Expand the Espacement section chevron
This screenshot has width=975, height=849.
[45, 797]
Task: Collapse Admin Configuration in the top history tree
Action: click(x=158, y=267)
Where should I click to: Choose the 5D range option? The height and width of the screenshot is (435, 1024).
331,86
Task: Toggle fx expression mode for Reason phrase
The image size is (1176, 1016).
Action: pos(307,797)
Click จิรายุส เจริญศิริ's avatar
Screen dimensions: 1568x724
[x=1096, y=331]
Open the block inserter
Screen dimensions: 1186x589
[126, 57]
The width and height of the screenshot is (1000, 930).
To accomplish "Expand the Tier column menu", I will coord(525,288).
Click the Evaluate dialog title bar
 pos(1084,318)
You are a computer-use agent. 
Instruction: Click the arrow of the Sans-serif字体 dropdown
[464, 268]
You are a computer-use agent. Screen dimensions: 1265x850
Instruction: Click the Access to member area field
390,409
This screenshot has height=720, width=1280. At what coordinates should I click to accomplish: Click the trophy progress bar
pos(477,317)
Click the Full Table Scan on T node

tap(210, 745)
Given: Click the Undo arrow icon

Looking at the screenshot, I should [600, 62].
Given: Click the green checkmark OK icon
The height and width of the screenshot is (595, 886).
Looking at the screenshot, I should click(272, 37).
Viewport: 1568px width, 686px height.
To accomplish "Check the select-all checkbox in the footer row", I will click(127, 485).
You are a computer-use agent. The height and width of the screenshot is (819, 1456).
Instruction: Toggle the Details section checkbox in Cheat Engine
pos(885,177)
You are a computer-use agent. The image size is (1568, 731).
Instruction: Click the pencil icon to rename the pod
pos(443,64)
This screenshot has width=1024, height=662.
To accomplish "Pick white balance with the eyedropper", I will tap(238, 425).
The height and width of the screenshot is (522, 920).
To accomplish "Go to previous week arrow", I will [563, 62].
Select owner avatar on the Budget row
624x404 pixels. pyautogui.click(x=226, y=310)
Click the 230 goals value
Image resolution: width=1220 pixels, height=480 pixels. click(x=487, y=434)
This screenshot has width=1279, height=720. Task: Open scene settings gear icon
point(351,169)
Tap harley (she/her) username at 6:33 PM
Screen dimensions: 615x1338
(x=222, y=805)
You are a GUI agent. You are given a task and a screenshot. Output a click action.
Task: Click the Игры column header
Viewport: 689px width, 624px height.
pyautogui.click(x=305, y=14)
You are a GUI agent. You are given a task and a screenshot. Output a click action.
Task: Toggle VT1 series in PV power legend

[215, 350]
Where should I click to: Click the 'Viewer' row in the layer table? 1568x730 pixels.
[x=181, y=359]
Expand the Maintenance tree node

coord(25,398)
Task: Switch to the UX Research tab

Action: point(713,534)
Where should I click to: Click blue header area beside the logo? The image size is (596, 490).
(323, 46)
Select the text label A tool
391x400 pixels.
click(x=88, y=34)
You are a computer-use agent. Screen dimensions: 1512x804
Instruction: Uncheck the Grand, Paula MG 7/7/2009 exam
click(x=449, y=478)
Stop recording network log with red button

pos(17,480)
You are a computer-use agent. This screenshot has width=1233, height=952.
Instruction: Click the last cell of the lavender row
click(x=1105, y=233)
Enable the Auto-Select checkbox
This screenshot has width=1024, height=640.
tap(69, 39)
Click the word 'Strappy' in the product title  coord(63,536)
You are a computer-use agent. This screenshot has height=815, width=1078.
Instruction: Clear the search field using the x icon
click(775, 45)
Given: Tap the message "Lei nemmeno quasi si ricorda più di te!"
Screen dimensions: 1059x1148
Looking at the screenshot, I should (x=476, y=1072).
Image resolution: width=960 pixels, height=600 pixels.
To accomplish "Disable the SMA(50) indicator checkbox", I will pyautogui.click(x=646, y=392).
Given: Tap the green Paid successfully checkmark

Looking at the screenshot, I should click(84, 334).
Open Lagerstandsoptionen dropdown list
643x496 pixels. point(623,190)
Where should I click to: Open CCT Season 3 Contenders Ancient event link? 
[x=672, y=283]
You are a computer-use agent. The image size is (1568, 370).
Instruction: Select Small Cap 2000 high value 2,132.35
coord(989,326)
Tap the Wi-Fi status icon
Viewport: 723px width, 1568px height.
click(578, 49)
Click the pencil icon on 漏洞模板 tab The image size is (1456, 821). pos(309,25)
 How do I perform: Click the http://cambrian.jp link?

###

> PROBLEM TO WORK ON:
Each line above needs to be output again, exactly as shown.

> TASK RESPONSE:
Expand the Espacement section chevron
This screenshot has width=975, height=849.
[45, 797]
Task: Collapse Admin Configuration in the top history tree
Action: click(x=158, y=267)
Where should I click to: Choose the 5D range option? The height and width of the screenshot is (435, 1024).
331,86
Task: Toggle fx expression mode for Reason phrase
The image size is (1176, 1016).
Action: pos(307,797)
Click จิรายุส เจริญศิริ's avatar
Screen dimensions: 1568x724
[x=1096, y=331]
Open the block inserter
Screen dimensions: 1186x589
[126, 57]
The width and height of the screenshot is (1000, 930).
To accomplish "Expand the Tier column menu", I will coord(525,288).
Click the Evaluate dialog title bar
 pos(1084,318)
You are a computer-use agent. 
Instruction: Click the arrow of the Sans-serif字体 dropdown
[464, 268]
You are a computer-use agent. Screen dimensions: 1265x850
Instruction: Click the Access to member area field
390,409
This screenshot has height=720, width=1280. At what coordinates should I click to accomplish: Click the trophy progress bar
pos(477,317)
Click the Full Table Scan on T node

tap(210, 745)
Given: Click the Undo arrow icon

Looking at the screenshot, I should [600, 62].
Given: Click the green checkmark OK icon
The height and width of the screenshot is (595, 886).
Looking at the screenshot, I should click(272, 37).
Viewport: 1568px width, 686px height.
To accomplish "Check the select-all checkbox in the footer row", I will click(127, 485).
You are a computer-use agent. The height and width of the screenshot is (819, 1456).
Instruction: Toggle the Details section checkbox in Cheat Engine
pos(885,177)
You are a computer-use agent. The image size is (1568, 731).
Instruction: Click the pencil icon to rename the pod
pos(443,64)
This screenshot has width=1024, height=662.
To accomplish "Pick white balance with the eyedropper", I will tap(238, 425).
The height and width of the screenshot is (522, 920).
To accomplish "Go to previous week arrow", I will [563, 62].
Select owner avatar on the Budget row
624x404 pixels. pyautogui.click(x=226, y=310)
Click the 230 goals value
Image resolution: width=1220 pixels, height=480 pixels. click(x=487, y=434)
This screenshot has width=1279, height=720. Task: Open scene settings gear icon
point(351,169)
Tap harley (she/her) username at 6:33 PM
Screen dimensions: 615x1338
(x=222, y=805)
You are a GUI agent. You are given a task and a screenshot. Output a click action.
Task: Click the Игры column header
Viewport: 689px width, 624px height.
pyautogui.click(x=305, y=14)
You are a GUI agent. You are given a task and a screenshot. Output a click action.
Task: Toggle VT1 series in PV power legend

[215, 350]
Where should I click to: Click the 'Viewer' row in the layer table? 1568x730 pixels.
[x=181, y=359]
Expand the Maintenance tree node

coord(25,398)
Task: Switch to the UX Research tab

Action: point(713,534)
Where should I click to: Click blue header area beside the logo? The image size is (596, 490).
(323, 46)
Select the text label A tool
391x400 pixels.
click(x=88, y=34)
You are a computer-use agent. Screen dimensions: 1512x804
Instruction: Uncheck the Grand, Paula MG 7/7/2009 exam
click(x=449, y=478)
Stop recording network log with red button

pos(17,480)
You are a computer-use agent. This screenshot has width=1233, height=952.
Instruction: Click the last cell of the lavender row
click(x=1105, y=233)
Enable the Auto-Select checkbox
This screenshot has width=1024, height=640.
tap(69, 39)
Click the word 'Strappy' in the product title  coord(63,536)
You are a computer-use agent. This screenshot has height=815, width=1078.
Instruction: Clear the search field using the x icon
click(775, 45)
Given: Tap the message "Lei nemmeno quasi si ricorda più di te!"
Screen dimensions: 1059x1148
Looking at the screenshot, I should (x=476, y=1072).
Image resolution: width=960 pixels, height=600 pixels.
To accomplish "Disable the SMA(50) indicator checkbox", I will pyautogui.click(x=646, y=392).
Given: Tap the green Paid successfully checkmark

Looking at the screenshot, I should click(84, 334).
Open Lagerstandsoptionen dropdown list
643x496 pixels. point(623,190)
Where should I click to: Open CCT Season 3 Contenders Ancient event link? 
[x=672, y=283]
You are a computer-use agent. The image size is (1568, 370).
Instruction: Select Small Cap 2000 high value 2,132.35
coord(989,326)
Tap the Wi-Fi status icon
Viewport: 723px width, 1568px height.
click(578, 49)
Click the pencil icon on 漏洞模板 tab The image size is (1456, 821). pos(309,25)
 How do I perform: Click the http://cambrian.jp link?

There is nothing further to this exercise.